:: TRECHO DO DOCUMENTO ::
Os moradores do Leste Metropolitano precisam da Barragem do Guapiaçu para ter água para beber?

Os moradores do Leste Metropolitano precisam da Barragem do Guapiaçu para ter água para beber?

No ano de 2007 quando o Comperj foi projetado como o maior empreendimento da América Latina, propagou-se que a população dos municípios do Leste Metropolitano do Rio de Janeiro cresceria tanto que seria necessário construir uma grande barragem no rio Guapiaçu, no município de Cacheiras de Macacu, para assegurar água para o consumo de toda essa população. Esta barragem foi prevista no EIA-Rima do Comperj como compensação ambiental necessária para a liberação das licenças para instalação do empreendimento. 

Ao longo dos anos seguintes essa necessidade foi questionada por diversos especialistas que apontaram vários problemas na proposta da barragem: 1) ela foi prevista para uma área tida como “vazio demográfico”, mas na região há dezenas de comunidades rurais com mais de 800 famílias de agricultores e expressiva contribuição para o abastecimento alimentar do Grande Rio; 2) a falta de água em residências dos municípios do Leste Metropolitano já é uma realidade, mas tem pouco a ver com a falta de disponibilidade regional de água, mas com duas questões centrais - i) há uma desigualdade estrutural no acesso à água no estado do Rio de Janeiro, onde grandes projetos de desenvolvimentos, como o Porto do Açu e a Ternium Brasil, consomem juntos um volume de água maior do que toda a população da cidade do Rio de Janeiro; ii) há sérios problemas de operação do sistema de distribuição, desde a falta de tubulações para o abastecimento de bairros periféricos à desigualdade na oferta de água, posto que não falta água nas áreas nobres de Niterói, como Icaraí; 3) apesar do EIA-Rima do Comperj afirmar que a água para o complexo industrial viria do reuso de água tratada pela CEDAE em estações de tratamento de esgoto situadas na Baía de Guanabara, nenhum sistema de transporte de água entre estas estações e o Comperj foi construído, evidenciando que o objetivo da barragem era abastecer de água o Comperj e não a população do Leste Metropolitano; 4) quando a Petrobras entrou em crise e o projeto do Comperj foi drasticamente reduzido o governo estadual usou a crise hídrica de São Paulo em 2014 para defender a necessidade da construção da barragem para evitar que o mesmo problema chegasse ao Rio de Janeiro; 5) não há um sistema que possibilite uma análise integrada por Bacia Hidrográfica no tocante aos volumes retirados dos rios, portanto não há como medir o real impacto sobre as bacias; 6) os pedidos de retirada de água dos rios para fins econômicos (chamados de outorga) são baseados em autodeclaração e não há fiscalização do Instituto Estadual do Ambiente (INEA) sobre os volumes retirados; 7) e pior, a renovação das outorgas é automática, sem qualquer verificação se a empresa está retirando o volume concedido ou se está consumindo mais água do que o que foi autorizado, a não ser que haja alguma denúncia.
:::
:: MATERIAL FORNECIDO ::
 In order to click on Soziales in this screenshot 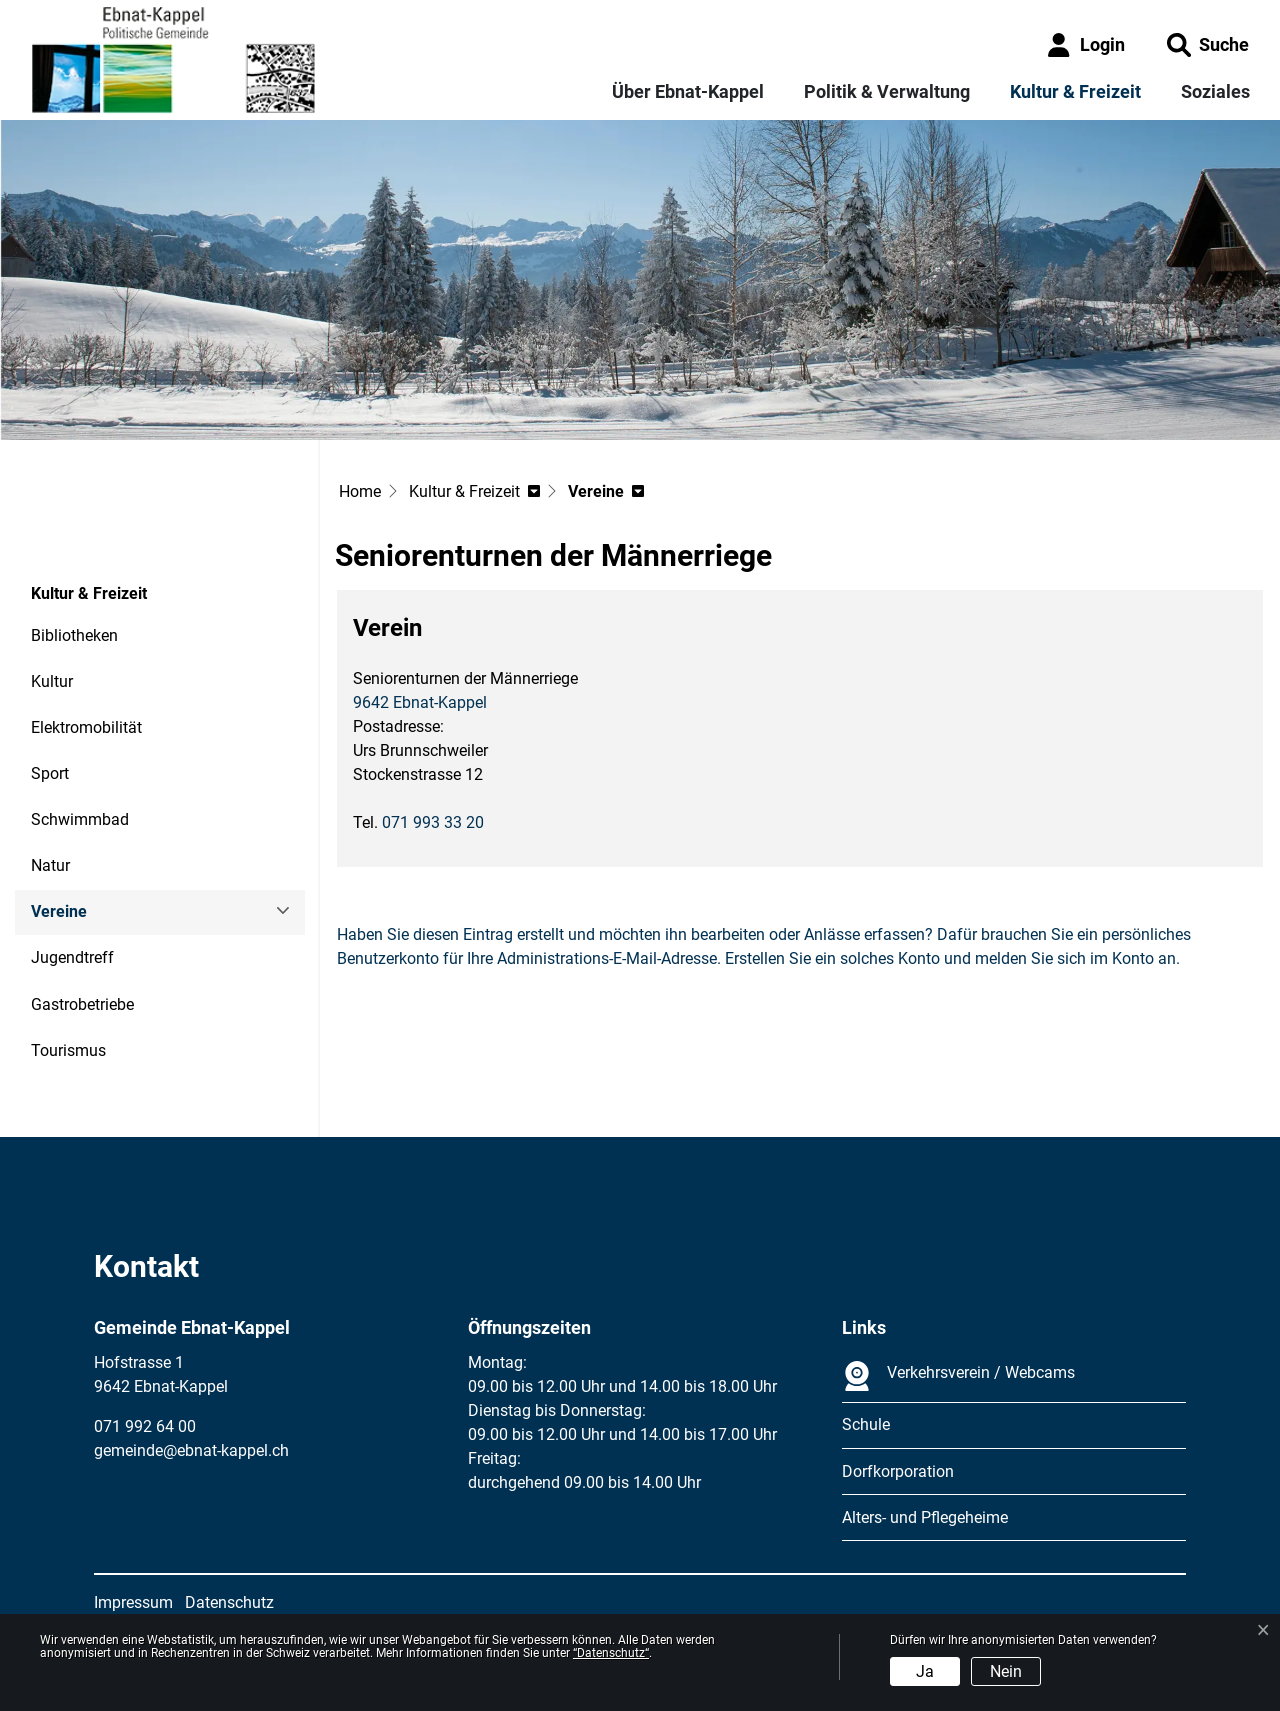, I will do `click(1215, 91)`.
:::
TRABALHO PEDIDO =>
Escreva a continuação do texto sobre a Barragem do Guapiaçu, começando logo após a última frase apresentada.

RESPOSTA ESCRITA =>
Todos esses problemas foram por nós apontados em textos anteriores (AGB, 2012 e 2014). E contribuíram para que a barragem não fosse construída, embora a razão fundamental para sua não construção tenha sido a mobilização dos agricultores do Guapiaçu, liderados pelo Movimento dos Atingidos por Barragens (MAB).

Em agosto desse ano a Petrobras e o governo estadual celebraram junto ao Ministério Público um Termo de Ajustamento de Conduta (TAC) que, entre outras coisas, estabelece que a Barragem do Guapiaçu não é mais uma compensação ambiental do Comperj, o que corrobora as críticas feitas por nós anteriormente.

Entretanto, o mesmo TAC abre uma brecha para a futura construção da barragem caso seja comprovado que a população do Leste Metropolitano precisa desta água. Assim, torna-se necessário retornar à pergunta que dá título a este texto: os moradores do Leste Metropolitano precisam da Barragem do Guapiaçu para ter água para beber?

A resposta para esta pergunta é: não!

A continuidade dos estudos na bacia do Guapiaçu nos permitiu agregar aos argumentos anteriores (que continuam válidos), alguns outros argumentos que sustentam nossa afirmação.

O primeiro é que, ao contrário do previsto nas licenças ambientais concedidas ao Comperj, não foram feitas ações de reflorestamento nas margens dos rios da bacia Guapiaçu-Macacu que aumentariam a vazão do sistema Imunana-Laranjal, que abastece o Leste Metropolitano, portanto, antes de qualquer barragem há ações menos impactantes a ser realizadas para aumentar a oferta de água para a população da região.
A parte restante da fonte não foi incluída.